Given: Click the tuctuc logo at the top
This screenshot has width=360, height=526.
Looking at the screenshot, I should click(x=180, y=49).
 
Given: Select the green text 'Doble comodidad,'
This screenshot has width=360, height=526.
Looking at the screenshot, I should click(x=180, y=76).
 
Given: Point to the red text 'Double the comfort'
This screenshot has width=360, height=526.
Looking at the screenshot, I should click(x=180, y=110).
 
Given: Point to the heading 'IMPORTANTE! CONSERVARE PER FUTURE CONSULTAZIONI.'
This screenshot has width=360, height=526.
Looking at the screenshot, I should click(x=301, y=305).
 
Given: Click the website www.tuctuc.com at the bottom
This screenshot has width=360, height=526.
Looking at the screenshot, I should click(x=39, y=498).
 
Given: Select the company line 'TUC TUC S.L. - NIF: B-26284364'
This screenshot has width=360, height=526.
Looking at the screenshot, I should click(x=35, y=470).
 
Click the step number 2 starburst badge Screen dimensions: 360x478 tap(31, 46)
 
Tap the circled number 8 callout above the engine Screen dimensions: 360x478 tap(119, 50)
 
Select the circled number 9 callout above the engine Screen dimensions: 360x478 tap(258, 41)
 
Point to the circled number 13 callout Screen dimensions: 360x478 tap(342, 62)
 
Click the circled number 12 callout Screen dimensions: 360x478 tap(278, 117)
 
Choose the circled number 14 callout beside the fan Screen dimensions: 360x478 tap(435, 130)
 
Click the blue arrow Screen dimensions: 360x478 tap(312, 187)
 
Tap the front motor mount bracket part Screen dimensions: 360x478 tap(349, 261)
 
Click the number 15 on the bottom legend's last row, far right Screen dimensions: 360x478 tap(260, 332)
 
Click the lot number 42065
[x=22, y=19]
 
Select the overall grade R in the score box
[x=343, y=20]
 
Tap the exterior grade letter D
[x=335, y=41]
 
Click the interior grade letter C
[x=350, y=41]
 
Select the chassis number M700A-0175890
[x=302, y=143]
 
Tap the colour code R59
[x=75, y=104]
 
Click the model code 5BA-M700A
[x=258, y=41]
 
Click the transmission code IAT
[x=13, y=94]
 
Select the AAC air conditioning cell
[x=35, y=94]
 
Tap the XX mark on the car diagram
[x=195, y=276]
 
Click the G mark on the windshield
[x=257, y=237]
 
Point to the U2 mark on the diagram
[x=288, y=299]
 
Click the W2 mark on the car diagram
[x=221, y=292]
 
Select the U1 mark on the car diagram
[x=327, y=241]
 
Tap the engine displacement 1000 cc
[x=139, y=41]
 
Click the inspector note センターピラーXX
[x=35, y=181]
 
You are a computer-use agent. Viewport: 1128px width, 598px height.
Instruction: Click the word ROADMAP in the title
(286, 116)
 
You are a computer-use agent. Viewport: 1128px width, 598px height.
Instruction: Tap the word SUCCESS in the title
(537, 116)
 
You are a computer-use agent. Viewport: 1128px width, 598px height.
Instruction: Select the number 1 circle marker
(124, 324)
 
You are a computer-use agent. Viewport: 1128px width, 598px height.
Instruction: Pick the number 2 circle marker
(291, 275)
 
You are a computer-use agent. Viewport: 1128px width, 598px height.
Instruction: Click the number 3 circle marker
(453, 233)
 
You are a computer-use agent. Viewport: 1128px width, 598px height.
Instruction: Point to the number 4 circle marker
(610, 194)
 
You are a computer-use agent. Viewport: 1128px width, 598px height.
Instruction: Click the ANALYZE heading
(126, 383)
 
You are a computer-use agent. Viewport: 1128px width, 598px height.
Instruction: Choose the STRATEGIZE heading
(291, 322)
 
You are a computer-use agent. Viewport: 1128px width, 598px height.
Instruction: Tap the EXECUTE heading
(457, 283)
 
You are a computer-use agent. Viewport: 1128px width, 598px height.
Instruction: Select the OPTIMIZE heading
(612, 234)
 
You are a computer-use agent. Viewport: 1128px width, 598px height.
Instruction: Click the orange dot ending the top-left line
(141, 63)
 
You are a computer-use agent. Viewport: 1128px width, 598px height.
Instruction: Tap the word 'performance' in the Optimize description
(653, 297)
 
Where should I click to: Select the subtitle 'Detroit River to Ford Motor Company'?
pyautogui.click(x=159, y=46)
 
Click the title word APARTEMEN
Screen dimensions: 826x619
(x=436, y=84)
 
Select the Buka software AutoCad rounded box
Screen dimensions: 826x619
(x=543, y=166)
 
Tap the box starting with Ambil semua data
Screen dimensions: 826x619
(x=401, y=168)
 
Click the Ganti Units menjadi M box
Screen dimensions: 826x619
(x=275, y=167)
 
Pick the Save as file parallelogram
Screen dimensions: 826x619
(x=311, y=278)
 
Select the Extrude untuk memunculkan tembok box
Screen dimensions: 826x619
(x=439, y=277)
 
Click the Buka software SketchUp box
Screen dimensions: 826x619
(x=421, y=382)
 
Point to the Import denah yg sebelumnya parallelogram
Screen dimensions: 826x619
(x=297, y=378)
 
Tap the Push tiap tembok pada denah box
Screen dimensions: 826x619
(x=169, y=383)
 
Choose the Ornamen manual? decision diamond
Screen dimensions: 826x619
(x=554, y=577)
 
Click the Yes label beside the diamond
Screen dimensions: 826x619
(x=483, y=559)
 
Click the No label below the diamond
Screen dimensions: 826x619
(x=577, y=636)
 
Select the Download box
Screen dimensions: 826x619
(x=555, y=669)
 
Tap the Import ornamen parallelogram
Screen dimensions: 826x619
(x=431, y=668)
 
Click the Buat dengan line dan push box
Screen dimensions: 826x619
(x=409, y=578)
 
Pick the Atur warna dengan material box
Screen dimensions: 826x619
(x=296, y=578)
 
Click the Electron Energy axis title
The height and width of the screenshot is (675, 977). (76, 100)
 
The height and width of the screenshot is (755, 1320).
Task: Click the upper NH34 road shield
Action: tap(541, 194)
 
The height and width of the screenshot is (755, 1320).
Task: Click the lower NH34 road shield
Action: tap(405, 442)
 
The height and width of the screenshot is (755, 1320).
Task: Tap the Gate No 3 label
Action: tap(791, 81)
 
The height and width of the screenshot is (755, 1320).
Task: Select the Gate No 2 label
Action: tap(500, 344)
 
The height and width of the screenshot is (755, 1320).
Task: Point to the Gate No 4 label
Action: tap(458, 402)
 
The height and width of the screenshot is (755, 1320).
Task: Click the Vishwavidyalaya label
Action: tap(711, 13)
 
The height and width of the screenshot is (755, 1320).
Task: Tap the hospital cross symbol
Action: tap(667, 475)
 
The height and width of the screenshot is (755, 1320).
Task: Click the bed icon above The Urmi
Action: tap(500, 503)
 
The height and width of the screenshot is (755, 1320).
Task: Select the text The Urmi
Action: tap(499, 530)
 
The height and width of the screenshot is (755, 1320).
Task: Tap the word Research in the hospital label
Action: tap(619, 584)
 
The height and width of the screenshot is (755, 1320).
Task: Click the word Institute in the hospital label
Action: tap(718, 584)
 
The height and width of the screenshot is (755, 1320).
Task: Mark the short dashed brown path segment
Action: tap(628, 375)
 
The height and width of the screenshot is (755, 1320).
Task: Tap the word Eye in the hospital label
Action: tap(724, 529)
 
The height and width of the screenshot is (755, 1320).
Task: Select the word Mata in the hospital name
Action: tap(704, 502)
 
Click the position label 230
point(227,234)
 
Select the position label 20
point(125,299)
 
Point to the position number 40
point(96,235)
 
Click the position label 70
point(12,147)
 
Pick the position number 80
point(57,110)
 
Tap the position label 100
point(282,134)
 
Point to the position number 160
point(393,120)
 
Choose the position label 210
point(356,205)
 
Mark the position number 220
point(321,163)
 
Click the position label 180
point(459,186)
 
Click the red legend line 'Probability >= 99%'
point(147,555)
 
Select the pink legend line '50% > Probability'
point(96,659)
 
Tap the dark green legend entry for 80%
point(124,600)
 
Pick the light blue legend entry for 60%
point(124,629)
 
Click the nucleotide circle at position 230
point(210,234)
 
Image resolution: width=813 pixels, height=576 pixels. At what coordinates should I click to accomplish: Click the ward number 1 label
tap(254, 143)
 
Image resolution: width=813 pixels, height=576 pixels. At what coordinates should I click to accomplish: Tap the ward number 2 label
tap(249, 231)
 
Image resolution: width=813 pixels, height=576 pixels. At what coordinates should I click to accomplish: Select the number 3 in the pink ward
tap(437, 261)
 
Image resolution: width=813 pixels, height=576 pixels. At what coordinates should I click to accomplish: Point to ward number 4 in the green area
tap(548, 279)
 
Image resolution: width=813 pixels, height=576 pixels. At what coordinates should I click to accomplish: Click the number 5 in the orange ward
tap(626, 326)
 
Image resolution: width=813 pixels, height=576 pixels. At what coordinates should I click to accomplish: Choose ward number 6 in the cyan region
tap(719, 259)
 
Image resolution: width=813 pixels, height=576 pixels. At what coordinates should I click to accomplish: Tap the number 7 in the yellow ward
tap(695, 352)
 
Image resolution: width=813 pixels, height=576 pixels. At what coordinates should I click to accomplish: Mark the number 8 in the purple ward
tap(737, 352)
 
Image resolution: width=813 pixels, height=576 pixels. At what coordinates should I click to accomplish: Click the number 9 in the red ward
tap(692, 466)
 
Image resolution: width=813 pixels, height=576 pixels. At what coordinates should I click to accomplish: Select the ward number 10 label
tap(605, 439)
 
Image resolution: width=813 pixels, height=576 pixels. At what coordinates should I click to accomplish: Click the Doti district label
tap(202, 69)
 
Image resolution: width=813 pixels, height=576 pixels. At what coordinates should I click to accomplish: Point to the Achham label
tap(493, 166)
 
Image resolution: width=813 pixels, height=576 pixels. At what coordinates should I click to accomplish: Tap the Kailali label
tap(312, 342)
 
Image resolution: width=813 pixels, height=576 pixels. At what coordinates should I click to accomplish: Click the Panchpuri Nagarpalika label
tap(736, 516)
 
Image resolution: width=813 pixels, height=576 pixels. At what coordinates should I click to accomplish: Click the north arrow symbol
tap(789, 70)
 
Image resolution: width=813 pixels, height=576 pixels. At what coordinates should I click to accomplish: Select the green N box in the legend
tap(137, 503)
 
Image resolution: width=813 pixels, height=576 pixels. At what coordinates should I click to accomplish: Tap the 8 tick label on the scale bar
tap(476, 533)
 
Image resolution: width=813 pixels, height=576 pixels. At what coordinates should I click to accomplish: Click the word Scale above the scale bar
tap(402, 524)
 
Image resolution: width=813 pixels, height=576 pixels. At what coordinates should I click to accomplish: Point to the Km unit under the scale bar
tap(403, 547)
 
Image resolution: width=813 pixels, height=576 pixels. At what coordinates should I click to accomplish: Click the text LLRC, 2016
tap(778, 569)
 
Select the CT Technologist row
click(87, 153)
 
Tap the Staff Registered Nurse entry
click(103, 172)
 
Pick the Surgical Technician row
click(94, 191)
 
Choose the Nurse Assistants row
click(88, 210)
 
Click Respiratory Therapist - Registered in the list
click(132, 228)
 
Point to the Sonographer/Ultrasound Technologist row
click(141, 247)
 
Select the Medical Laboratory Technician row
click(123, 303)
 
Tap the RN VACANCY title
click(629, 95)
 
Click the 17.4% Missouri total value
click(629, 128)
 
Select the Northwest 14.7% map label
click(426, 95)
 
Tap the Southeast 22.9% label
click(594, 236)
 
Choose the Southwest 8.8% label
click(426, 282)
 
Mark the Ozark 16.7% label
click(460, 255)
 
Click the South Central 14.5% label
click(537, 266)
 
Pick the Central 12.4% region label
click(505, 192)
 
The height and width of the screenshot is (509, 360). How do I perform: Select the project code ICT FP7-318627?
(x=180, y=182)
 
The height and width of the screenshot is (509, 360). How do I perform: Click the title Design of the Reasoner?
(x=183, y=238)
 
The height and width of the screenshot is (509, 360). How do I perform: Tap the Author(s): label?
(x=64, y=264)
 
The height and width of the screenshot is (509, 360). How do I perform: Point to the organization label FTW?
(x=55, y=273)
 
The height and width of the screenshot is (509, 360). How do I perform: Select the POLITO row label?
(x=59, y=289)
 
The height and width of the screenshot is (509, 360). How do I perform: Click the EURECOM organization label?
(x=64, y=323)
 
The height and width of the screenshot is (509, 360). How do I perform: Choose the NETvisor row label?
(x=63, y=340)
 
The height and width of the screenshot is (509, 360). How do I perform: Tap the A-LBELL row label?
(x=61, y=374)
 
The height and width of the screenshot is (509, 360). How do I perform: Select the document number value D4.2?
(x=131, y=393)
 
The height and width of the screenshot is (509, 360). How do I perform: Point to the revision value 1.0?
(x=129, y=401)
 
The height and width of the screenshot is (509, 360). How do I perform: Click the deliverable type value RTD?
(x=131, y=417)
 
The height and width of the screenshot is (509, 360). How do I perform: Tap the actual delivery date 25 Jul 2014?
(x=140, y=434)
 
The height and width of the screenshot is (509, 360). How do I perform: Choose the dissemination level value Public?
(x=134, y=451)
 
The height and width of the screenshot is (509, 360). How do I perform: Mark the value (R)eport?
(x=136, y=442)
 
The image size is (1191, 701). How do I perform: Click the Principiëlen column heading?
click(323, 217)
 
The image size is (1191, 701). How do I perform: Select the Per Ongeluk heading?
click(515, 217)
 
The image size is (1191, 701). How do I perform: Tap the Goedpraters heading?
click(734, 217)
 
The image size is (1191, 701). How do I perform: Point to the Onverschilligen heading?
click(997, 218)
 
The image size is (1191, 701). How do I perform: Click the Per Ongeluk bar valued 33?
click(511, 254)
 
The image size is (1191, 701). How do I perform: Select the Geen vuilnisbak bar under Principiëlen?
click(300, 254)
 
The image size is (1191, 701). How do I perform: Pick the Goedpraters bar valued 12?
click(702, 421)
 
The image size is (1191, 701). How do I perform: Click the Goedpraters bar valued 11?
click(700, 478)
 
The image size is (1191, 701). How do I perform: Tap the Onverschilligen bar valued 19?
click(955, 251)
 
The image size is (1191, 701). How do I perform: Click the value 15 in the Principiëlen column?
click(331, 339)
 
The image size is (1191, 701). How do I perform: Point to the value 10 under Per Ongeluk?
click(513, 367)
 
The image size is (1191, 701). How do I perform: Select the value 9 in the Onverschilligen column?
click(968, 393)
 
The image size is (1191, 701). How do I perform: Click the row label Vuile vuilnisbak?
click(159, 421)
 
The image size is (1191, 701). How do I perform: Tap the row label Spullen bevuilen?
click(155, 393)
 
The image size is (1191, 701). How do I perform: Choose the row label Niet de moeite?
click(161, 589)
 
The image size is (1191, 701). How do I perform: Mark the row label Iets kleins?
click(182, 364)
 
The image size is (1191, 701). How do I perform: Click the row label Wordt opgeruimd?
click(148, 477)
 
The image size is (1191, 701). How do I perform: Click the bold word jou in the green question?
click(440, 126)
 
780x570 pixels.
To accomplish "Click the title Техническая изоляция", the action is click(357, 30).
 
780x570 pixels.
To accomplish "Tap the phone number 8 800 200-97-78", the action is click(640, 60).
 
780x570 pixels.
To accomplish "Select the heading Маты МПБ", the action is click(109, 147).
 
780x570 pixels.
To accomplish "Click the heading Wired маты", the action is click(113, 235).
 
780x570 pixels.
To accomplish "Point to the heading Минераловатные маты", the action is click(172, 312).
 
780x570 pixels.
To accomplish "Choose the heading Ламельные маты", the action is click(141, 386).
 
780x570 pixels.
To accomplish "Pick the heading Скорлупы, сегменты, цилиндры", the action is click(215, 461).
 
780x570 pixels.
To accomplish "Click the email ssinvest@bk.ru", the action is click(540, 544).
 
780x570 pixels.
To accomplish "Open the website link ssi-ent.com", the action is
_ _ _
-- Objective --
Duplicate the data above word for word, starting with the line that contains "Principiëlen column heading?" and going on through the line that contains "click(955, 251)", both lines included.

-- Output of the exercise --
The image size is (1191, 701). How do I perform: Click the Principiëlen column heading?
click(323, 217)
 
The image size is (1191, 701). How do I perform: Select the Per Ongeluk heading?
click(515, 217)
 
The image size is (1191, 701). How do I perform: Tap the Goedpraters heading?
click(734, 217)
 
The image size is (1191, 701). How do I perform: Point to the Onverschilligen heading?
click(997, 218)
 
The image size is (1191, 701). How do I perform: Click the Per Ongeluk bar valued 33?
click(511, 254)
 
The image size is (1191, 701). How do I perform: Select the Geen vuilnisbak bar under Principiëlen?
click(300, 254)
 
The image size is (1191, 701). How do I perform: Pick the Goedpraters bar valued 12?
click(702, 421)
 
The image size is (1191, 701). How do I perform: Click the Goedpraters bar valued 11?
click(700, 478)
 
The image size is (1191, 701). How do I perform: Tap the Onverschilligen bar valued 19?
click(955, 251)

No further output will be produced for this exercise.